[Stored data entries]
= = = = = = =

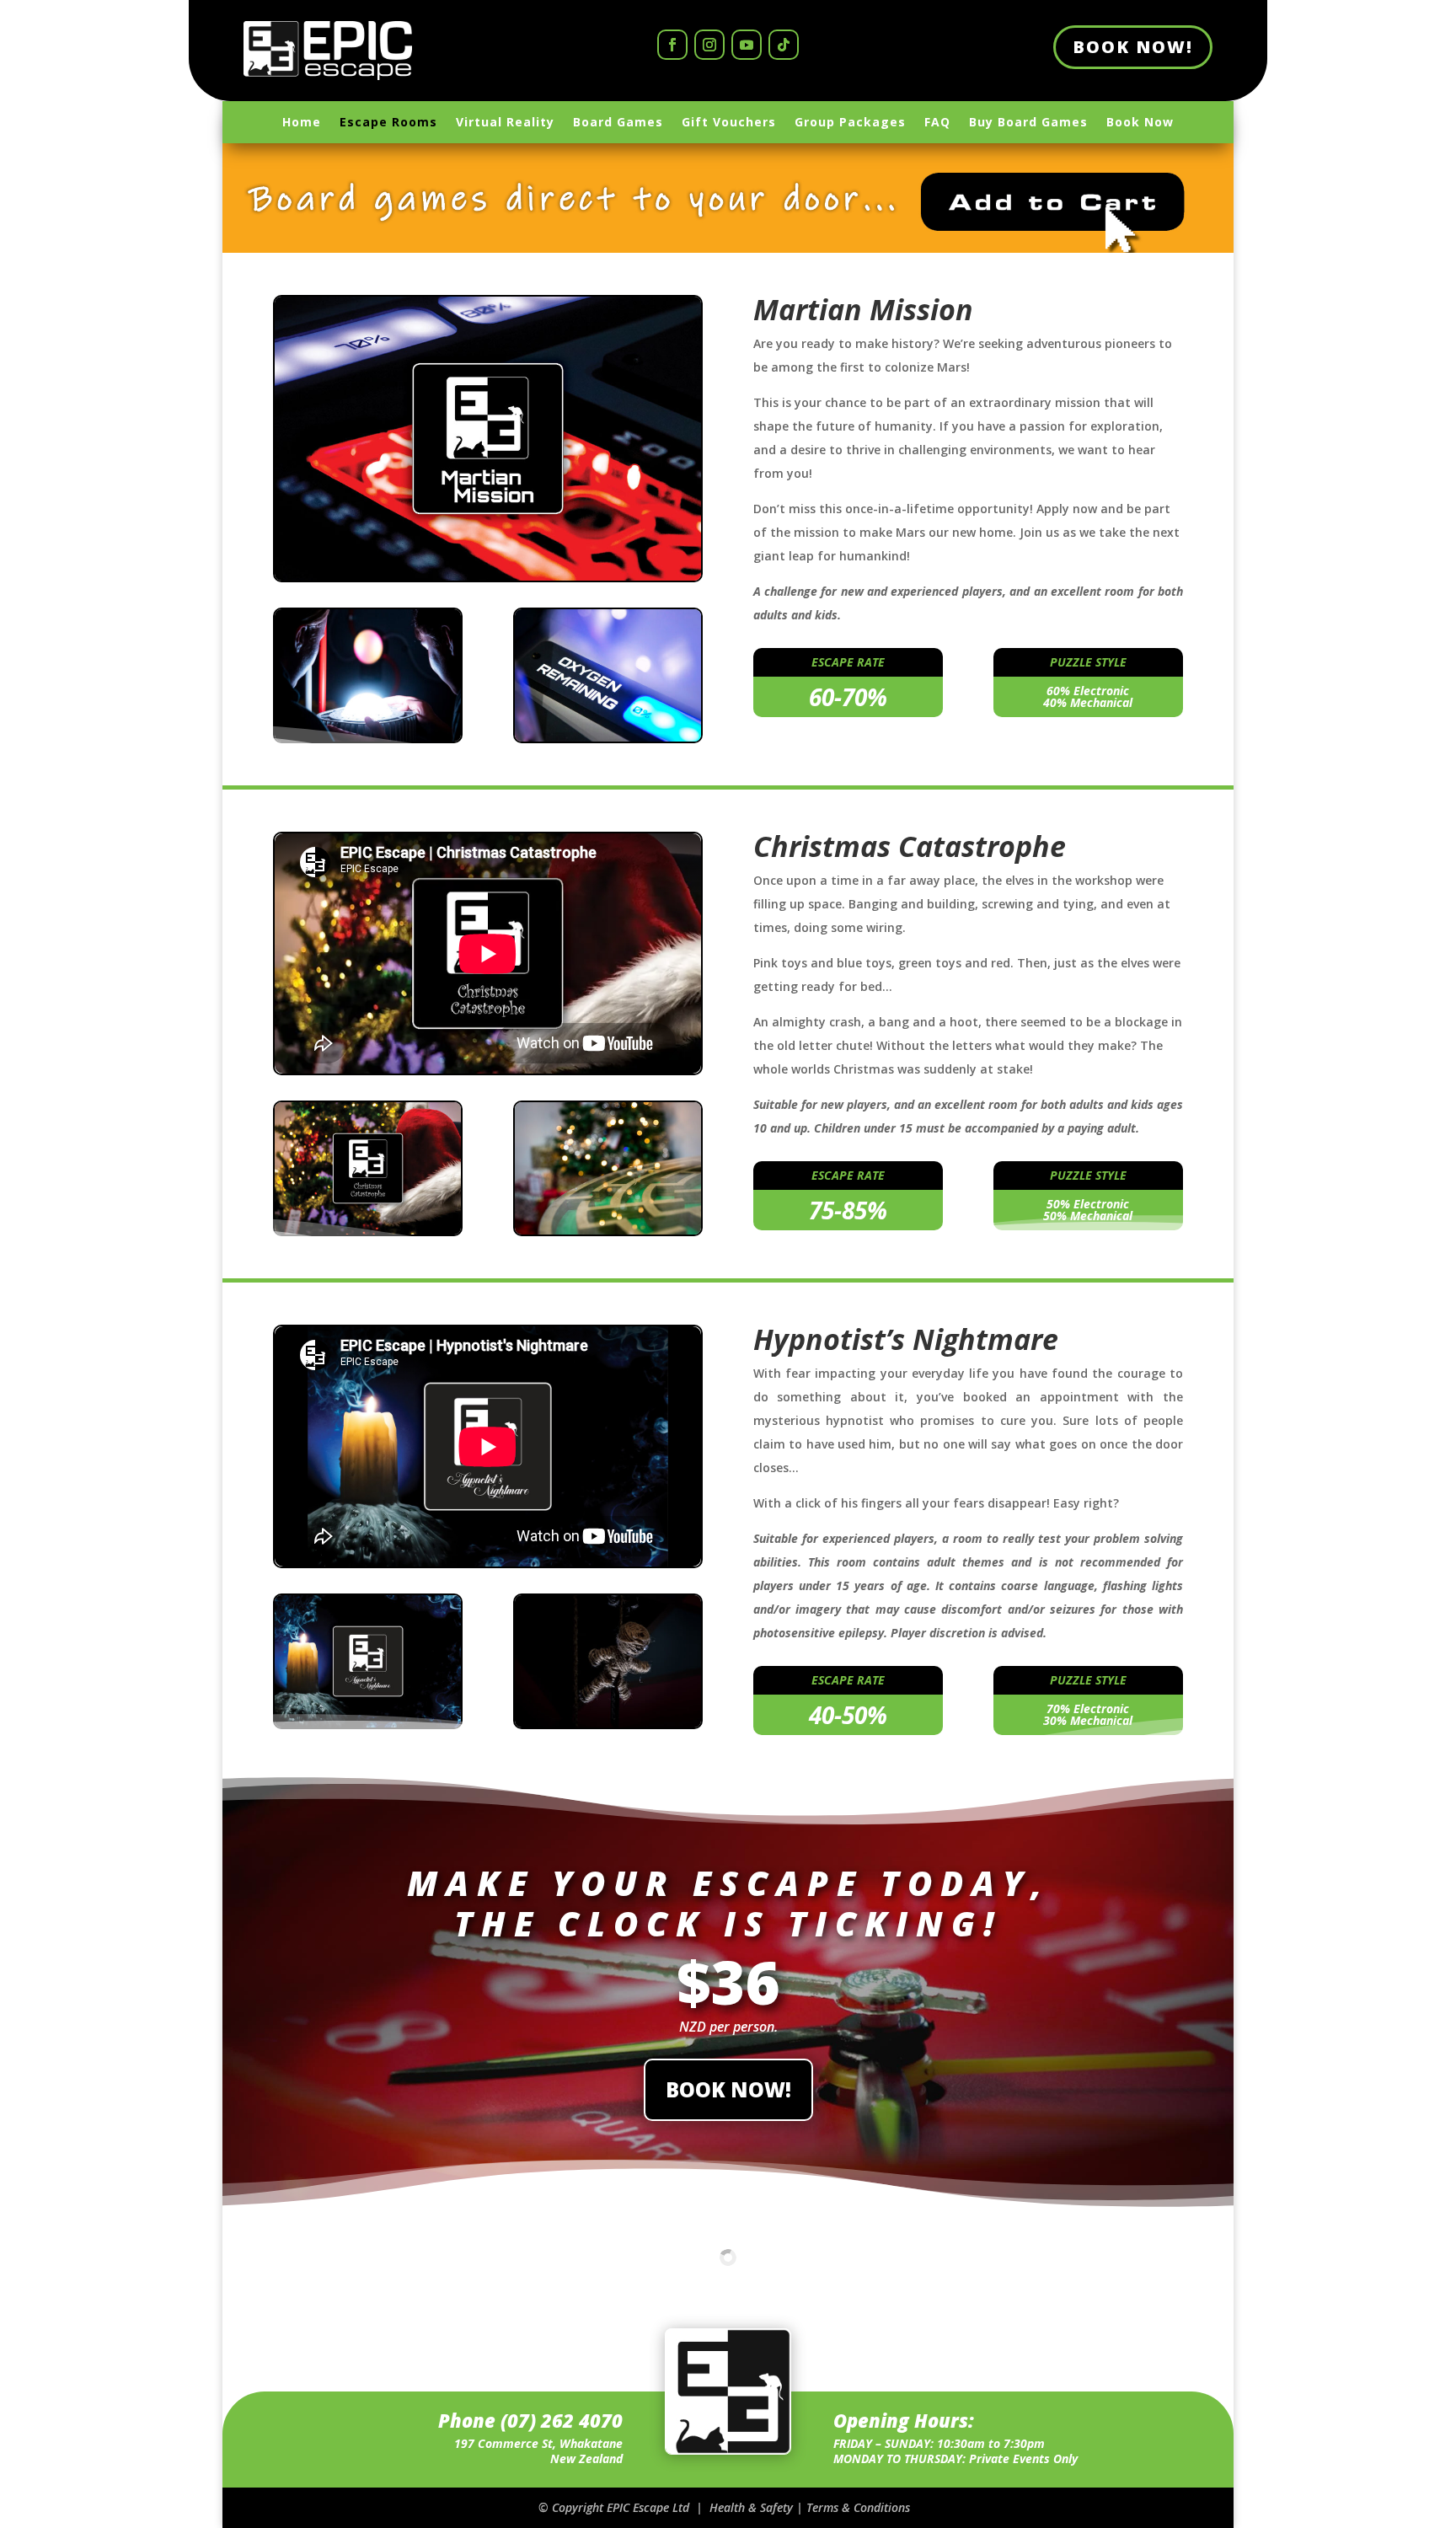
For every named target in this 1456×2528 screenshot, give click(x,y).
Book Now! (1133, 46)
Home (301, 123)
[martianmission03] (608, 737)
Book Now (1140, 123)
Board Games (618, 123)
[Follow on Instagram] (709, 44)
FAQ (937, 123)
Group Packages (850, 123)
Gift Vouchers (729, 123)
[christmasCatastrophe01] (368, 1230)
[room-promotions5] (368, 1723)
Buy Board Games (1028, 123)
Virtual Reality (505, 123)
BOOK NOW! (728, 2089)
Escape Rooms (388, 123)
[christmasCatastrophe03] (608, 1230)
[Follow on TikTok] (783, 44)
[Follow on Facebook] (672, 44)
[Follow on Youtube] (746, 44)
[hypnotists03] (608, 1723)
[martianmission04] (368, 737)
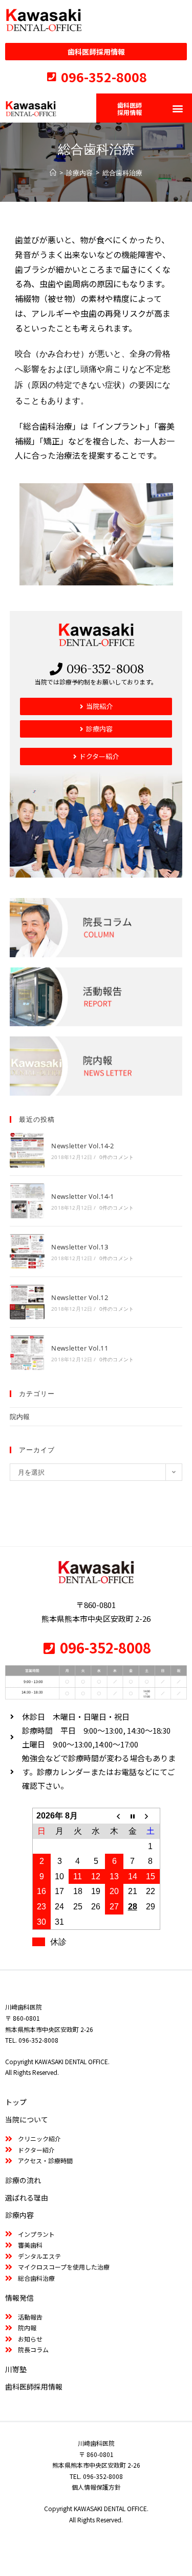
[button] (177, 108)
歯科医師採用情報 (33, 2386)
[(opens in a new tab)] (27, 1150)
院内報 (20, 1416)
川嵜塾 (16, 2369)
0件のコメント (116, 1157)
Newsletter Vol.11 (79, 1348)
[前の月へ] (114, 1816)
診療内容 (19, 2215)
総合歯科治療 (122, 172)
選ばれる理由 (26, 2197)
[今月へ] (132, 1816)
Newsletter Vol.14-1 (82, 1196)
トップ (16, 2102)
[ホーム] (53, 172)
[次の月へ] (150, 1816)
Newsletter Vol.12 (79, 1297)
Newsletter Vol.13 (79, 1246)
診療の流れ (23, 2180)
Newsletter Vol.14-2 (82, 1145)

= = = = = = =

**Task:** Restate the records word for word, omitting images.

**Exercise output:**
For every named target in this 1456×2528 screenshot, give click(x,y).
Book Now! (1133, 46)
Home (301, 123)
[martianmission03] (608, 737)
Book Now (1140, 123)
Board Games (618, 123)
[Follow on Instagram] (709, 44)
FAQ (937, 123)
Group Packages (850, 123)
Gift Vouchers (729, 123)
[christmasCatastrophe01] (368, 1230)
[room-promotions5] (368, 1723)
Buy Board Games (1028, 123)
Virtual Reality (505, 123)
BOOK NOW! (728, 2089)
Escape Rooms (388, 123)
[christmasCatastrophe03] (608, 1230)
[Follow on TikTok] (783, 44)
[Follow on Facebook] (672, 44)
[Follow on Youtube] (746, 44)
[hypnotists03] (608, 1723)
[martianmission04] (368, 737)
[button] (177, 108)
歯科医師採用情報 (33, 2386)
[(opens in a new tab)] (27, 1150)
院内報 (20, 1416)
川嵜塾 (16, 2369)
0件のコメント (116, 1157)
Newsletter Vol.11 (79, 1348)
[前の月へ] (114, 1816)
診療内容 (19, 2215)
総合歯科治療 (122, 172)
選ばれる理由 (26, 2197)
[今月へ] (132, 1816)
Newsletter Vol.14-1 (82, 1196)
トップ (16, 2102)
[ホーム] (53, 172)
[次の月へ] (150, 1816)
Newsletter Vol.12 (79, 1297)
Newsletter Vol.13 (79, 1246)
診療の流れ (23, 2180)
Newsletter Vol.14-2 (82, 1145)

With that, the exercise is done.